> [SUPPLIED MATERIAL]
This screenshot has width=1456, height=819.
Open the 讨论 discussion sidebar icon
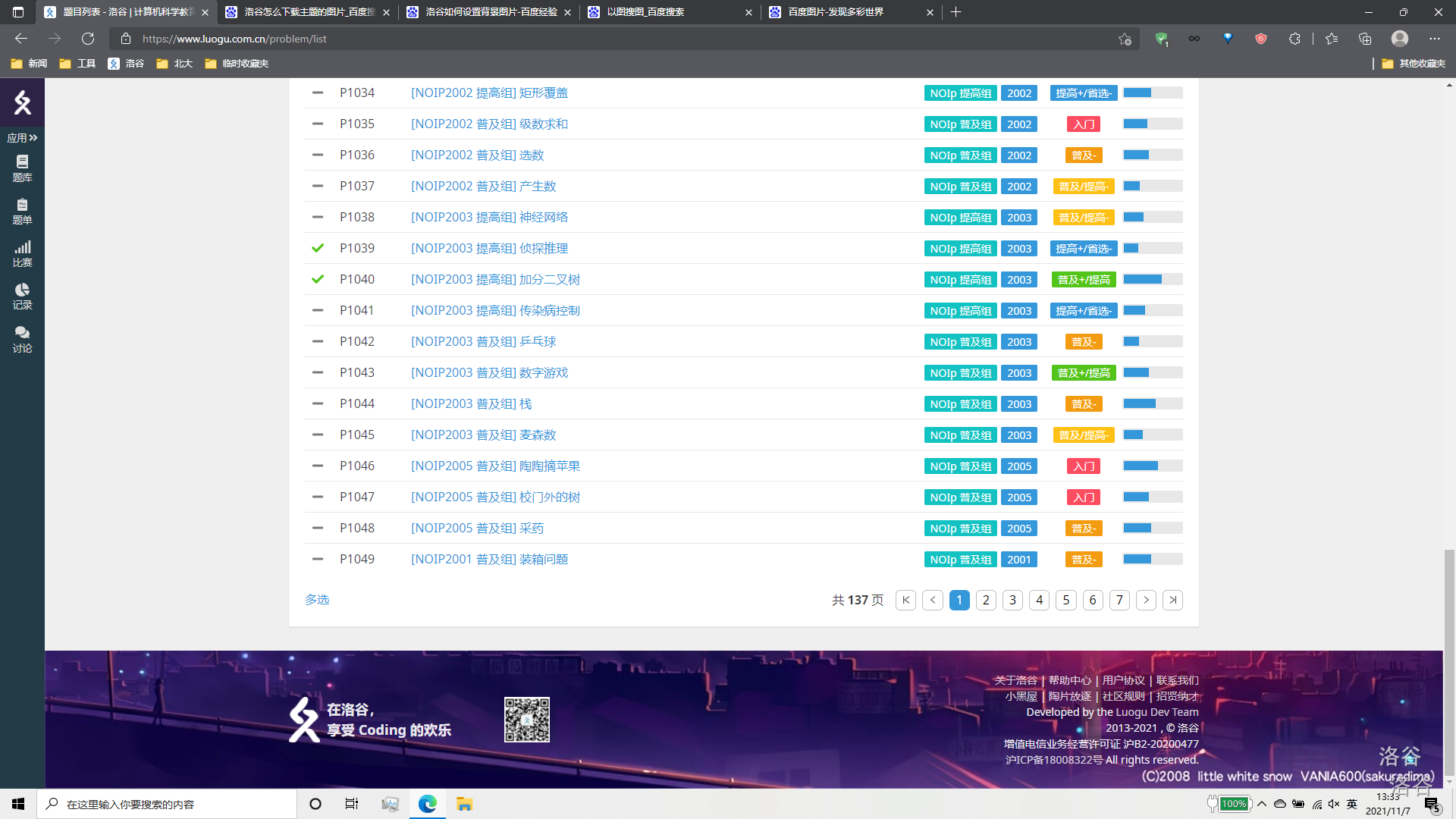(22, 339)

* * *

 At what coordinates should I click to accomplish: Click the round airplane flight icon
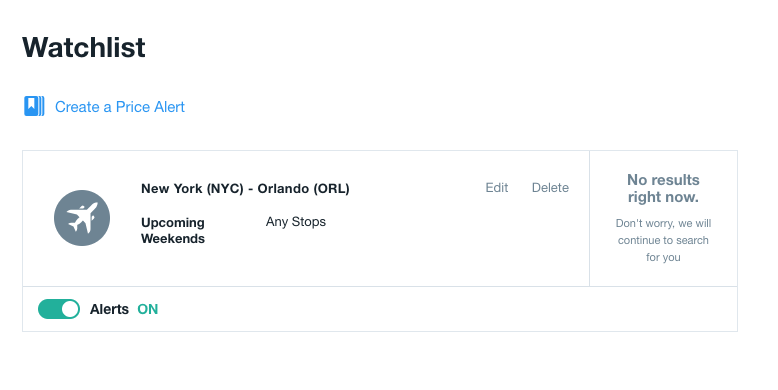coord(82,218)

--

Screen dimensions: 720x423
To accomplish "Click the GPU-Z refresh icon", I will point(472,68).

> [TO BE DONE] Please update the data above between the lines holding "Screen dimensions: 720x423" and "I will point(472,68).", inclusive, changing "refresh" to "reload" and leaving everything else as it is. Return only those lines.

> [SOLUTION TO THIS EXERCISE]
Screen dimensions: 720x423
To accomplish "Click the GPU-Z reload icon", I will point(472,68).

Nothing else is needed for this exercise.